§ Exercise prompt:
Which of the lines below contain the word "height", matching case exactly? Copy each of them out.

§ Input rows:
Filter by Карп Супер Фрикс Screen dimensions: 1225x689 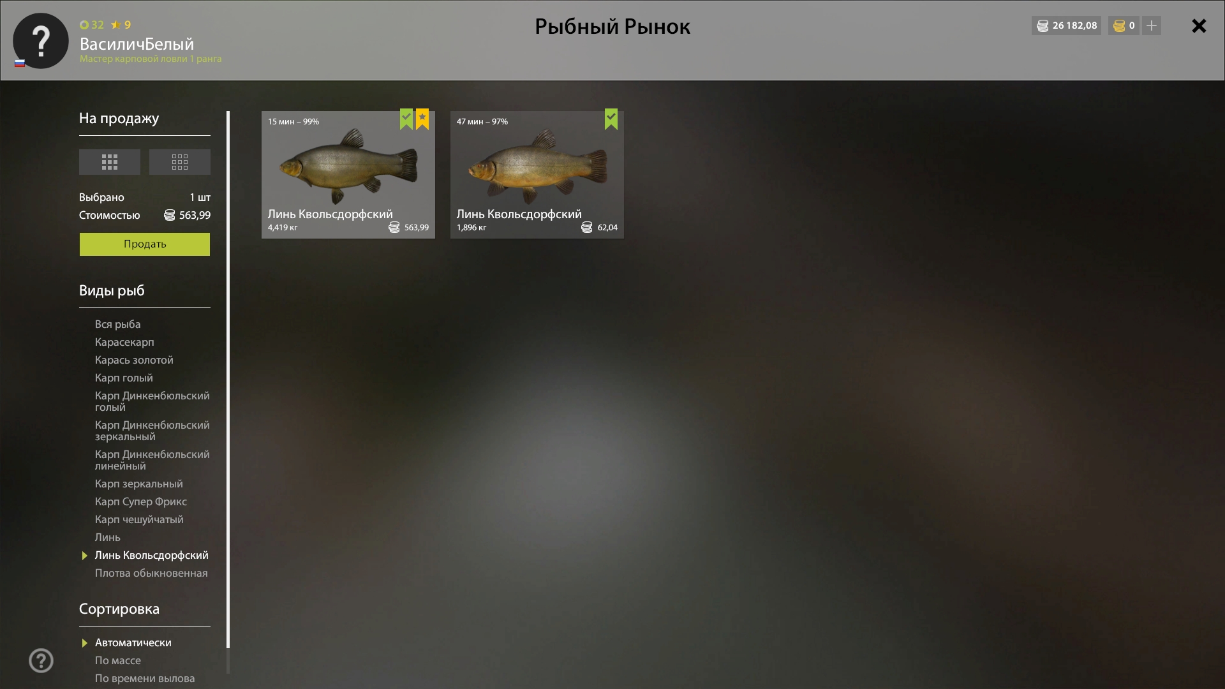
---
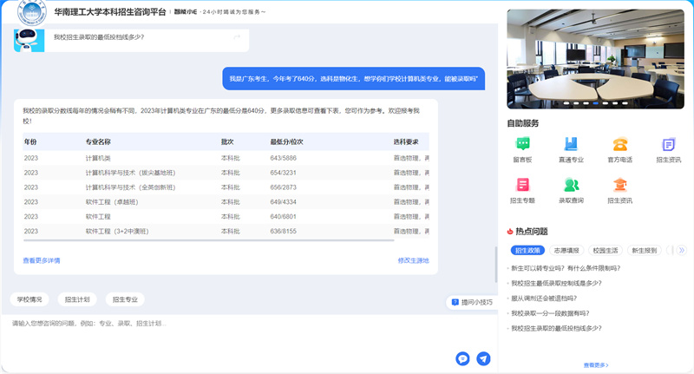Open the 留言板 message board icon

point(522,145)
...
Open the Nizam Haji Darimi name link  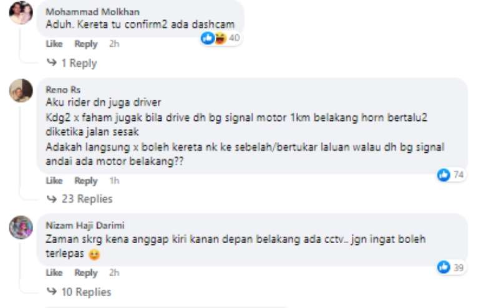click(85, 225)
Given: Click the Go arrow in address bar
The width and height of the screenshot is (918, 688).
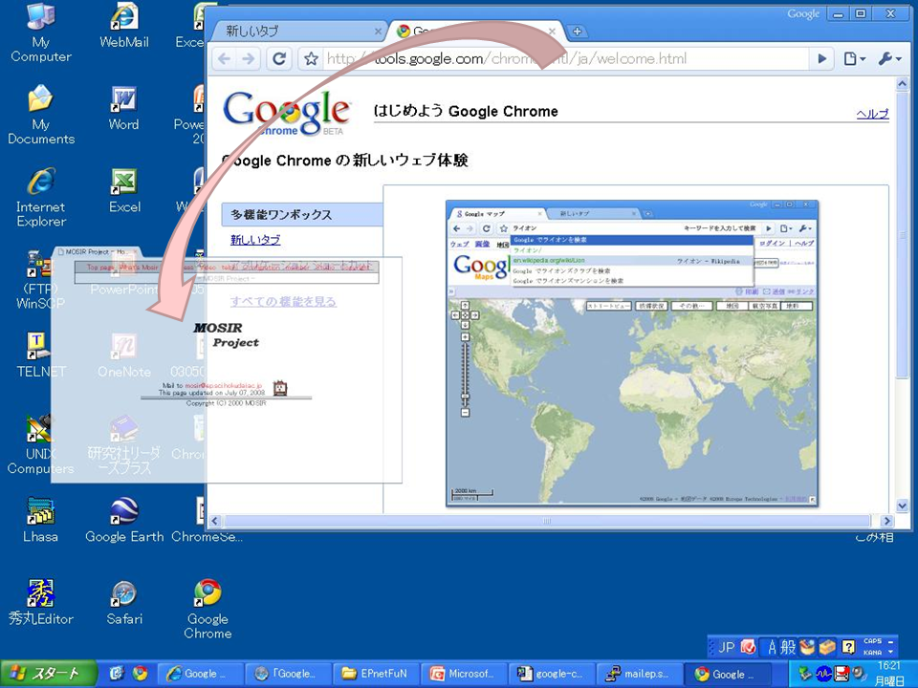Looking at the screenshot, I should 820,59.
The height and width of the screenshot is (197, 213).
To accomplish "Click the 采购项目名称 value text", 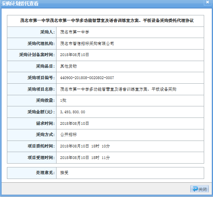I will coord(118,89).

§ Written response:
The width and height of the screenshot is (918, 688).
The height and width of the screenshot is (197, 213).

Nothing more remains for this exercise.